The Evolution of Snow White

By Guest Contributors Paul and Renee, cross-posted from Fangs For The Fantasy

One of the newest trends we’re seeing in speculative fiction is the revisiting of fairy tales, especially in a modern setting–they’re almost a unique sub-genre of the Urban Fantasy and Fantasy genres.

And, in many ways, this is very important to do as fairy tales are some of the very first stories many of us are exposed to as children. Unfortunately, they’re also very old stories–and contain a lot of very old and sadly prevalent tropes that have stayed with us over the years. Generations of children have grown up with stories of helpless princesses, passively waiting for a handsome (and anonymous–after all, any man will do if he’s in the right place at the right time) prince to save them from abject peril. There is no question that this iconic image–repeated over and over in fairy tales, has had a profound effect on our culture, our society, and our view of gender roles, and there have been numerous excellent posts deconstructing the damaging messages of fairy tales.

There is no fairy tale that can be considered more centre stage than Snow White and the Seven Dwarfs. An ancient tale, it rose to prominence when it became Disney’s first full-length animated movie and was forever cemented front and centre as not just a fairy tale–but the fairy tale. The ultimate tale of the protagonist–poor, helpless, sweet and oh-so-fair Snow White is attacked by her evil stepmother, while she helplessly sings to wildlife and eventually resides in a glass coffin to be rescued.

This is clearly an image that needs challenging–and, appropriately, Snow White is front and centre of the fairy tales that are being revised for the modern world. Between Once Upon A Time, Mirror Mirror, and Snow White and the Huntsman, we see a very different princess. The modern Snow White does not lay in glass coffins awaiting rescue. Her reaction is to attack, not to run away in fright, or maybe sing a little ditty to bluebirds. The modern Snow White kicks arse, she wields a sword, actively hunts down the Evil Queen, and she stands shoulder-to-shoulder with her Prince Charming.

One of the things that we love most about Once Upon a Time is that, while Mary Margaret may be the soggiest lettuce in town, Snow White is a highwaywoman, a fighter, and a swashbuckler–every bit Prince James’s equal. Snow White is no longer a prize to be claimed, no longer an object to be won, and no longer a passive element in what is supposed to be her own story. And if she needs rescuing, she is quite capable of rescuing herself, thank you very much.

This is both so very needed and very empowering. It’s powerful to not only create new stories that empower marginalised bodies, but re-examine these old tropes and challenge them in a way that not only sets a new paradigm but highlights how wrong the old paradigm was.

The problem, of course, is that strong woman still means straight, able bodied, cisgender, and white. Snow White may not necessarily be waiting in her coffin for true love’s first kiss, but we do know that there will be a love interest and it will most certainly involve a man.

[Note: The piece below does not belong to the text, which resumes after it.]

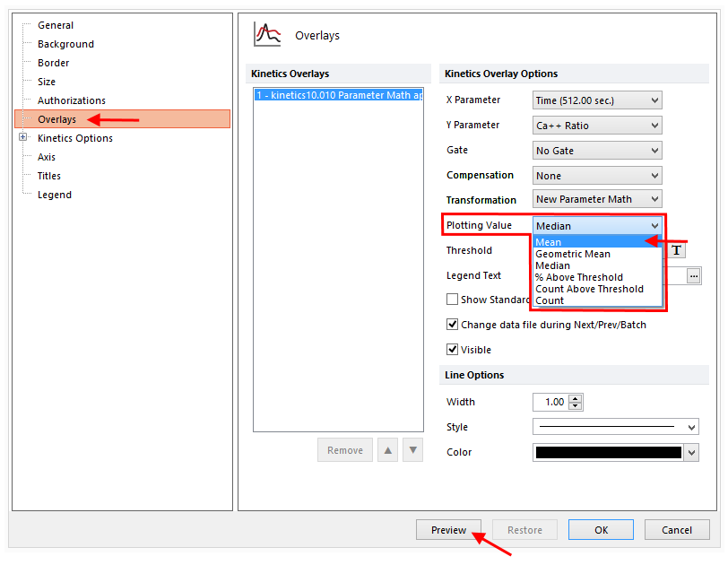
Task: Disable the Visible checkbox
Action: (453, 350)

We always expect fairy tales to be 100% straight simply because they are seen as children’s stories (and pervasive bigotry holds that any GBL&T inclusion is both sexual and obscene) and because they are often seen as historical (and, for some bemusing reason, there’s a stubborn idea that all GBL&T people arrived from space in the 70s or 80s) so any GBL&T inclusion in this genre is always an uphill struggle. But nearly all fairy tales–and certainly most of the ones popularised by Disney–revolve around a romance. The Princess will meet her Prince, and then there will be Happily Ever After.

This story is repeated so often that it is written in stone–Happily Ever After with One Man and One Woman–and this is inviolate. Snow White could never look for another Princess. Prince Charming could never rescue Prince Down-Right-Sexy. It’s pounded home over and over again–True Love Conquers All, man/woman, happily ever after: Snow White, Sleeping Beauty, Princess and the Frog, Beauty and the Beast, Cinderella, Disney’s Aladdin, Rapunzel, the Little Mermaid–need I go on? Our childhoods are wallpapered with incessant images of straight love.

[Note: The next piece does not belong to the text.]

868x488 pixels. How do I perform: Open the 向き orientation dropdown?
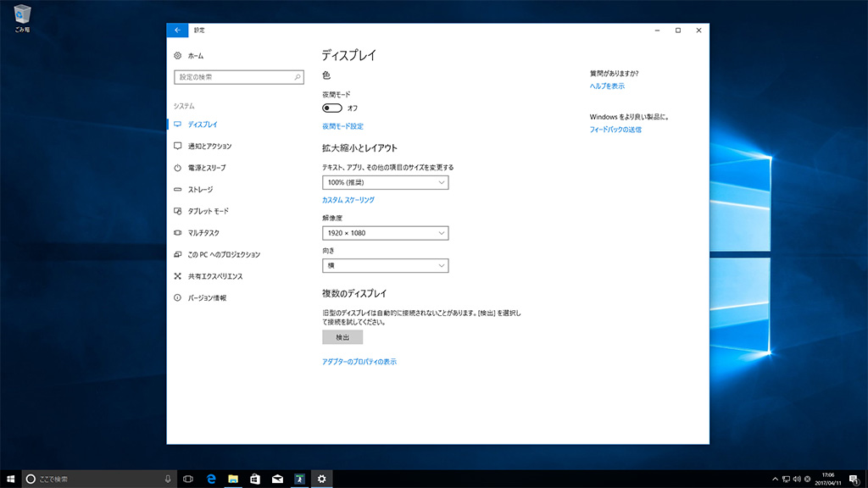coord(385,266)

But how dangerous is this? Particularly for small children these are the books about love. These are the romance stories: this is what love is supposed to be and what we’re all supposed to want and dream about. This is the only form love can take and the only form of love children get to see. And if that love doesn’t fit them? Well, there’s no story for them. Deviation from what we have come to view as the norm is only allowed within very small parameters.

Unlike the Disney version where Black is seen as negative through the clothing choices of the evil queen, modern incarnations of Snow White do have characters of colour.  These characters are always secondary and work to serve either the protagonist or the antagonist.  Their characters normally can be erased from the film or television show in question without being missed, making it appear as though the choice to include a person of colour was based in a hope to forestall critique based in a lack of racial inclusion.

Giancarlo Esposito & Lana Parrilla. Courtesy: zapit.com

The perfect example of this is the magic mirror in Once Upon A Time,who lives to follow the orders of Regina, The Evil Queen. The actress who plays Regina is Latina, but nothing about the character of Regina reads anything other than white. Even taking her as Latina, when we then consider that Snow White is meant to represent the epitome of white female beauty and that she is battling a woman of colour to see who is the fairest in the land…definitely there is a problem. It suggests that no matter how conniving a woman of colour is that she will always and forever be second because she can never attain the true beauty of a white woman.

It is no accident that, as the population demographics change, there has been a return to Snow White.  No matter the text, there are constant references to her pale skin and dark flowing hair.  Snow White is exclusionary from start to finish–no matter how many side characters of colour are included–simply because the role could never ever be played by a woman of colour.  If the desire behind it were to actually revisit folklore, there are plenty from cultures of colour that would make fascinating stories. The fact that these stories have been ignored to once again focus on a narrative that is exclusionary tells me that this is about upholding whiteness as a standard for what is good and pure in this world.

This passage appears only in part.